When primary path becomes active again after failover, SCTP migrates back to the primary path. After this, SCTP starts data transfer with minimal cwnd. This is because SCTP must perform slow-start when it migrates to new path. However, this might degrade the communication performance in case that the performance of the alternative path is relatively good. In order to mitigate this effect of slow-start, permanent failover was proposed in [CARO02]. Permanent failover allows SCTP to remain the alternative path even if the primacy path becomes active again. This approach can improve performance in some cases, however, it will require more detail analysis since it might impact on SCTP failover algorithm. Since we prefer to keep the current behavior of the standard as possible, we recommend not to take this approach for now.

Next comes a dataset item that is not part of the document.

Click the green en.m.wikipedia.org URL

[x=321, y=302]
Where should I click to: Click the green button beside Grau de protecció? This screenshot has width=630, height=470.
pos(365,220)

6. Security Considerations

There are no new security considerations introduced in this document.

7. IANA Considerations

This document does not create any new registries or modify the rules for any existing registries managed by IANA.

8. References

8.1. Normative References

[RFC2119] Bradner, S., "Key words for use in RFCs to Indicate Requirement Levels", BCP 14, RFC 2119, March 1997.
[RFC4960] Stewart, R., "Stream Control Transmission Protocol", RFC 4960, September 2007.

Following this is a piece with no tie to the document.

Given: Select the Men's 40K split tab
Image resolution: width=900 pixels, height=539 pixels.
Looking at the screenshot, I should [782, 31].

8.2. Informative References

[IYENGAR06] Iyengar, J., Amer, P. and R. Stewart, "Concurrent Multipath Transfer using SCTP Multihoming over Independent End-to-end Paths.", IEEE/ACM Trans on Networking 14(5), 10 2006.
[NATARAJAN09] Natarajan, P., Ekiz, N., Amer, P. and R. Stewart, "Concurrent Multipath Transfer during Path Failure ", Computer Communications , 5 2009.
[JUNGMAIER02] Jungmaier, A., Rathgeb, E. and M. Tuexen, "On the use of SCTP in failover scenarios ", World Multiconference on Systemics, Cybernetics and Informatics , 7 2002.
[GRINNEMO04] Grinnemo, K-J and A. Brunstrom, "Performance of SCTP-controlled failovers in M3UA-based SIGTRAN networks ", Advanced Simulation Technologies Conference , 4 2004.
[FALLON08] Fallon, S., Jacob, P., Qiao, Y., Murphy, L., Fallon, E. and A. Hanley, "SCTP Switchover Performance Issues in WLAN Environments ", IEEE CCNC 2008, 1 2008.
[CARO04] Caro Jr., A., Amer, P. and R. Stewart, "End-to-End Failover Thresholds for Transport Layer Multihoming ", MILCOM 2004 , 11 2004.
[CARO05] Caro Jr., A., "End-to-End Fault Tolerance using Transport Layer Multihoming ", Ph.D Thesis, University of Delaware , 1 2005.
[CARO02] Caro Jr., A., Iyengar, J., Amer, P., Heinz, G. and R. Stewart, "A Two-level Threshold Recovery Mechanism for SCTP ", Tech report, CIS Dept, University of Delaware , 7 2002.